Em ofício interno, Correios apontam que ‘taxa das blusinhas’ ampliou problemas da empresa

 

A Empresa Brasileira de Correios e Telégrafos, os Correios, passa por prejuízos consecutivos há vários trimestres seguidos, causado por uma redução de receitas e aumento das despesas gerais.

E um documento produzido pela Diretoria Econômico-Financeira (Diefi) da instituição aponta que a criação do programa “Remessa Conforme” escancarou os problemas econômico-financeiros da empresa.

“A redução da participação de mercado no segmento de encomendas internacionais, que até agosto de 2024 representava uma espécie de “monopólio” para os Correios, evidenciou a ausência de reposicionamento negocial da Empresa, diante das transformações do comportamento da sociedade”, afirmou o documento assinado pela diretora Loiane de Carvalho Bezerra de Macedo.

O programa Remessa Conforme, criado pelo Ministério da Fazenda em 2023, passou a cobrar imposto de importação de 20% sobre todas as compras internacionais de até US$ 50, que até então estavam isentas para empresas. A medida ficou conhecida como “taxa das blusinhas”.

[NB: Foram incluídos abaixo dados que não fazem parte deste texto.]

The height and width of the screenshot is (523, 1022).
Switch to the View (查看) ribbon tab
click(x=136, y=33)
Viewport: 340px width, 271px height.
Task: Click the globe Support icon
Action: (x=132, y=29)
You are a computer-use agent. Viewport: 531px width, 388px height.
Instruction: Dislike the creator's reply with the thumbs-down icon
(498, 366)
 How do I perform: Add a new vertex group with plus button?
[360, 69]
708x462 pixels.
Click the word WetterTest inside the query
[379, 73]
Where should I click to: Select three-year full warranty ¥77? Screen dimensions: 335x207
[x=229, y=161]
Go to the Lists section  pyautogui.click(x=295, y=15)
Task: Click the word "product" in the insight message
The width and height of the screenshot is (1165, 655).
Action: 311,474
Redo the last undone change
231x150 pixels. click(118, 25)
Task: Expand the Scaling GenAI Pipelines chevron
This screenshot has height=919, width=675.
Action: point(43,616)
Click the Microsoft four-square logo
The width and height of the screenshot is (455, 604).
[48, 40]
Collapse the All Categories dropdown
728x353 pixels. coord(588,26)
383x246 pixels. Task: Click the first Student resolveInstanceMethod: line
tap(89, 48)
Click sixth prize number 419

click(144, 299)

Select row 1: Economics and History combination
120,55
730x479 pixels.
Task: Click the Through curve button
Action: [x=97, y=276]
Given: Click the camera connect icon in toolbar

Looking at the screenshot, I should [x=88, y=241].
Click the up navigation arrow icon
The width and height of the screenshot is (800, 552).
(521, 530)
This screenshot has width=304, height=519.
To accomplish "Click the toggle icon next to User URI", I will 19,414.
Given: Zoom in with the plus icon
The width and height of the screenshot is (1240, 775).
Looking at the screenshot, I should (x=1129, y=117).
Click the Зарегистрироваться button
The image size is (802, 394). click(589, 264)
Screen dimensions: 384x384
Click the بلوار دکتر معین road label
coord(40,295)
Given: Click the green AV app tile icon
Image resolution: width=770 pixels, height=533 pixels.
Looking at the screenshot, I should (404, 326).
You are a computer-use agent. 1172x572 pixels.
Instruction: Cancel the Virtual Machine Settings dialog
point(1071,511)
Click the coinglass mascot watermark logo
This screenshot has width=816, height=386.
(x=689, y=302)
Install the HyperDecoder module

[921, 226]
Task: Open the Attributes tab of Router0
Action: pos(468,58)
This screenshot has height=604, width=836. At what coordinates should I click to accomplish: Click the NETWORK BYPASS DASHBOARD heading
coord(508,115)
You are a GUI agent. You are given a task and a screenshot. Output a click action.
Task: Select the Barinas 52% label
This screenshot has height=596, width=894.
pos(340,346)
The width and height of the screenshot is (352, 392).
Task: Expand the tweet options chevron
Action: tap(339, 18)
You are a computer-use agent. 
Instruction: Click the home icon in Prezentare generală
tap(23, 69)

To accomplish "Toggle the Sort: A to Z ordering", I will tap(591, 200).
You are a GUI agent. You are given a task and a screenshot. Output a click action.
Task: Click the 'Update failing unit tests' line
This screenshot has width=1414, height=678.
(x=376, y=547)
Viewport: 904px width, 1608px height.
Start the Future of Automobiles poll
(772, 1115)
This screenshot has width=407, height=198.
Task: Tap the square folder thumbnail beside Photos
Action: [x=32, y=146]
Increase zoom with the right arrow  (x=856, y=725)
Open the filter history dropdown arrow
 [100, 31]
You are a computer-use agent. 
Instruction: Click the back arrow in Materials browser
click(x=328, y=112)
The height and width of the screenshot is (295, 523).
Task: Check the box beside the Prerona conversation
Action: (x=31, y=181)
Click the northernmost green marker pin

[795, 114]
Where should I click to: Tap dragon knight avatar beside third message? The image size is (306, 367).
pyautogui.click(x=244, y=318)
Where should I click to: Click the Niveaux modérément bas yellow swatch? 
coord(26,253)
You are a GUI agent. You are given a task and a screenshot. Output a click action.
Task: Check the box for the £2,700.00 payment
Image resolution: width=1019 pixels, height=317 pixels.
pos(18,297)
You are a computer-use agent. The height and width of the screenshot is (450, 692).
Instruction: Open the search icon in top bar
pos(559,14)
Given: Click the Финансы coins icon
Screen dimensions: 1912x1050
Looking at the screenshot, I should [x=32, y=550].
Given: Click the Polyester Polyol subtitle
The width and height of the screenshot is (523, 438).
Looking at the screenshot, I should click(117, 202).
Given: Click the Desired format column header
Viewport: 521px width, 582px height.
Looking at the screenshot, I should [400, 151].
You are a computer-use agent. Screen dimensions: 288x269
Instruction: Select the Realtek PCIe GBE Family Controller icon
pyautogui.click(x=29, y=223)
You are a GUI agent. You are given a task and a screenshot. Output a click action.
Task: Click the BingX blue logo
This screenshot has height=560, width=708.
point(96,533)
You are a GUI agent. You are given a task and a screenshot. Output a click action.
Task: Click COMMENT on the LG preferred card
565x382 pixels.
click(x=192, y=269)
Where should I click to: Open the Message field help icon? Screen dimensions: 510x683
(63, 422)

Com a instituição do programa, a legislação brasileira passou a permitir que empresas de transportes façam o frete pelo Brasil de mercadorias internacionais, deixando de ser obrigatória a distribuição das encomendas junto aos Correios, como era feito até então.

E isso gerou um impacto significativo nas receitas dos Correios. Um estudo produzido pela empresa no começo do ano apontou que a estatal teve uma frustração de receita de R$ 2,2 bilhões após o implemento do programa.

As demonstrações do 3º trimestre de 2025, apontam que a empresa teve R$ 12,3 bilhões de receitas, 12,7% (R$ 1,8 bilhão) a menos que o mesmo período do ano passado, quando a empresa registrou R$ 14,1 bilhões.

Quando o foco são as receitas com postagens internacionais, influenciadas diretamente pela Remessa Conforme, a redução foi de R$ 2 bilhões no mesmo período.

Elas saem de R$ 3,2 bilhões nos primeiros nove meses de 2024 para R$ 1,1 bilhão no mesmo período de 2025.